«C’EST UNE QUESTION DE VIE OU DE MORT»

Alors que les doléances du collectif des 53 familles victimes de Gadaye n’ont pas encore connu une issue positive, c’est au tour des 1 650 familles de Tivaoune Peulh, réunies ce week-end au site de ladite localité, d’exposer leur situation qui demeure la même que celle des victimes de Gadaye qui ont vu la Descos, appuyée par des éléments du Gmi, détruire leurs maisons avec des engins.
Ces victimes ne comptent pas baisser les bras après une plainte déposée au niveau de la justice. Lasses d’attendre pendant plus de 19 mois, elles ont décidé d’interpeller le chef de l’Etat. Mieux, elles comptent retourner sur le site de la démolition avant d’entamer cette fois de nouvelles constructions. «Nous mettons en garde les autorités étatiques pour leur dire que nous avons respecté toutes les procédures.
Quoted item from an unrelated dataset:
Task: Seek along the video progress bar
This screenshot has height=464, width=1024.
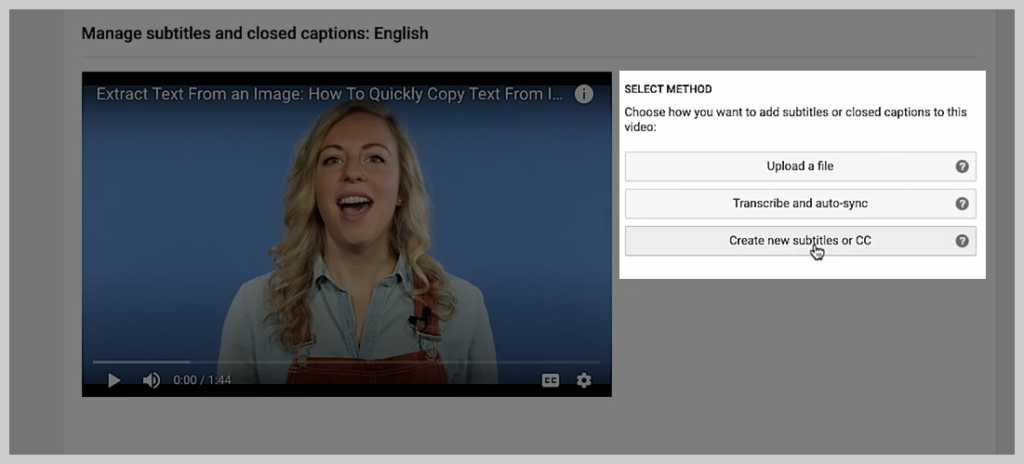Action: click(346, 361)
Il y a trois semaines, nous avions décidé d’organiser une marche à laquelle nous avons décidé de surseoir à la demande du préfet. Il nous avait dit que dans deux semaines l’affaire sera réglée, mais en fin de compte nous nous sommes rendu compte que c’était une dose de calmant», se désole Mamadou Lamine Diédhiou.
Ces victimes réunies sur les décombre, les visages attristés, condamnent le silence de l’Etat du Sénégal par rapport à cette situation. «On ne peut pas comprendre que des fils de ce pays subissent des injustices pareilles. Des familles dispersées, des mariages éclatés, d’aucuns, après cette humiliation, ont contracté une maladie qui a entraîné leur mort. Et il y a quelques mois le Président, lorsque ses parents (éleveurs) ont perdu des bœufs, est vite intervenu pour leur octroyer 1 milliard de francs Cfa. Vous vous rendez compte. Dans ce pays, il y a deux types de Sénégalais : ceux qui sont les préférés de l’Etat et d’autres qui sont des misérables.»
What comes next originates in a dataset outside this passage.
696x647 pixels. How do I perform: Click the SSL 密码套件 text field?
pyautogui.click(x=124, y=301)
Les victimes, dans une colère noire, mettent en garde les autorités étatiques que désormais, «tout ce qui arrivera ici à Tivaouane Peulh sera sous la haute responsabilité du chef de l’Etat. Parce que c’est une situation de vie ou de mort. Et nous sommes prêts, dans ce cas, à mourir dignement. Ces genres de situation doivent finir dans ce pays». Le maire de Tivaouane Peulh nous a clairement dit que ce problème le dépasse. Et nous en profitons pour interpeller le ministre Oumar Guèye, car c’est lui qui avait signé tous ces papiers quand il était Pcr ici. Alors pourquoi aujourd’hui il se tait en décidant de ne plus intervenir, et pourtant il est au courant de la situation», renseigne le porte-parole des victimes de Tivaouane Peulh.
Sur un autre registre, Demba Khaly Diaw, membre du collectif des victimes, s’est prononcé sur l’aspect technique de leur dossier. Et c’est pour brandir des dossiers : «L’Etat a octroyé 100 ha à la Sipres. Et pour donner 100 ha, il y a des conditions. Il faut payer les impenses. Nous sommes des citoyens comme tout le monde ; nous avons suivi la voie normale. Nous avons nos délibérations. Nous sommes encore en règle. Qu’il vienne voir ou nous convoque pour voir si nous faisons du faux.»